*Exercise goal*: Reproduce exactly, from the line containing "This screenshot has height=822, width=1154.", every line down to the end of the data below.

*The input*:

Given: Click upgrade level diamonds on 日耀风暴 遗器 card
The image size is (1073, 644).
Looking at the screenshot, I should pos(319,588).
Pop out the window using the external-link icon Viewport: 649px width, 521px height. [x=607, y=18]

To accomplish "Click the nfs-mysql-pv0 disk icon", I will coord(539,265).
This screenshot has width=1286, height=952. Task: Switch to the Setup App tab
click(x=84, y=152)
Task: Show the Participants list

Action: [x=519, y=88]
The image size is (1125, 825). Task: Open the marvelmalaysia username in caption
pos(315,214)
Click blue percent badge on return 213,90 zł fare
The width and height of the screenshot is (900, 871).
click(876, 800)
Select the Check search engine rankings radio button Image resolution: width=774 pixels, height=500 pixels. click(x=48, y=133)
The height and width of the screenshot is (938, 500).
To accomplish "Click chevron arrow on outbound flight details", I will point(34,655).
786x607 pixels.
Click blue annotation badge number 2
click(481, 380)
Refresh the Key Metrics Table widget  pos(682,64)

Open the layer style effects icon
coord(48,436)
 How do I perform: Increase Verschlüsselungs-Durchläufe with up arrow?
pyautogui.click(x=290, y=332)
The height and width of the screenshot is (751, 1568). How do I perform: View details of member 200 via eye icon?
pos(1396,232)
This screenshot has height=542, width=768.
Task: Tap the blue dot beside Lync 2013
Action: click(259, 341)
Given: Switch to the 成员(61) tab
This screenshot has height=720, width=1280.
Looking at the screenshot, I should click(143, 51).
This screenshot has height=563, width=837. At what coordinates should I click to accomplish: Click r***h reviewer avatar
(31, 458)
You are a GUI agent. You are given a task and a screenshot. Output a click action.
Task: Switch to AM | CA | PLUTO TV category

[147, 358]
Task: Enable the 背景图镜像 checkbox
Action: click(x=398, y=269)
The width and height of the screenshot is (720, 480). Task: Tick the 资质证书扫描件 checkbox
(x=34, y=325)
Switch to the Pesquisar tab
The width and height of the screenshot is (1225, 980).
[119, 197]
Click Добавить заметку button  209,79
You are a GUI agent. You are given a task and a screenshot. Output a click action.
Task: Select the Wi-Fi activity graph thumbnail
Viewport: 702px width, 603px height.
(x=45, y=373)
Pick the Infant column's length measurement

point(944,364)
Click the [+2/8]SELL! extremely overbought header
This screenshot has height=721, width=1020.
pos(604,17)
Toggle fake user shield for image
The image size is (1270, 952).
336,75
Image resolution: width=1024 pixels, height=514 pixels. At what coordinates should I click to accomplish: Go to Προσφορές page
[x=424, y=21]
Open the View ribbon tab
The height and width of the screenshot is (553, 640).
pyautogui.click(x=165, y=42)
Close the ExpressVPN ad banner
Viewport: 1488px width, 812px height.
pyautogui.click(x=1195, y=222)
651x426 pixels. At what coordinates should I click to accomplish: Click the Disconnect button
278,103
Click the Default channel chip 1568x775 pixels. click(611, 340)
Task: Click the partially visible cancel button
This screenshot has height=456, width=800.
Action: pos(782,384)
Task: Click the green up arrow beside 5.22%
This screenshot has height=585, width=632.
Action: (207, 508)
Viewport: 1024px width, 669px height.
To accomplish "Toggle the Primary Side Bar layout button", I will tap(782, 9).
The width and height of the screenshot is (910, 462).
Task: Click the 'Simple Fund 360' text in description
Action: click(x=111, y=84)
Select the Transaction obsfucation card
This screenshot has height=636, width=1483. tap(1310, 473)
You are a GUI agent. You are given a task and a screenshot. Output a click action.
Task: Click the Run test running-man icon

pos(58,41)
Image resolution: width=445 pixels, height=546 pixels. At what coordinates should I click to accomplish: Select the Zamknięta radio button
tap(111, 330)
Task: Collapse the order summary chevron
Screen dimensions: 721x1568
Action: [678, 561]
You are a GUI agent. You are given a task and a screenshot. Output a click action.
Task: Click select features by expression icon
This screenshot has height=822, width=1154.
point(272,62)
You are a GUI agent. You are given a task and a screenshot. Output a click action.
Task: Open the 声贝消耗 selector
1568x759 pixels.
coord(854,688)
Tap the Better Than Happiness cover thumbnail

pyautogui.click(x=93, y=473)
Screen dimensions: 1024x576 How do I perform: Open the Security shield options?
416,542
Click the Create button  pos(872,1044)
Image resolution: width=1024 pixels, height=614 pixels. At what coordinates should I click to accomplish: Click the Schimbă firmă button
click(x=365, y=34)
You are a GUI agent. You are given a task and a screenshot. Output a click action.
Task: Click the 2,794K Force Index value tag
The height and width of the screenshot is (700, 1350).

*Task result*:
This screenshot has height=822, width=1154.
point(272,62)
You are a GUI agent. You are given a task and a screenshot. Output a click action.
Task: Open the 声贝消耗 selector
1568x759 pixels.
coord(854,688)
Tap the Better Than Happiness cover thumbnail

pyautogui.click(x=93, y=473)
Screen dimensions: 1024x576 How do I perform: Open the Security shield options?
416,542
Click the Create button  pos(872,1044)
Image resolution: width=1024 pixels, height=614 pixels. At what coordinates should I click to accomplish: Click the Schimbă firmă button
click(x=365, y=34)
You are a GUI agent. You are given a task and a screenshot. Output a click action.
Task: Click the 2,794K Force Index value tag
The height and width of the screenshot is (700, 1350).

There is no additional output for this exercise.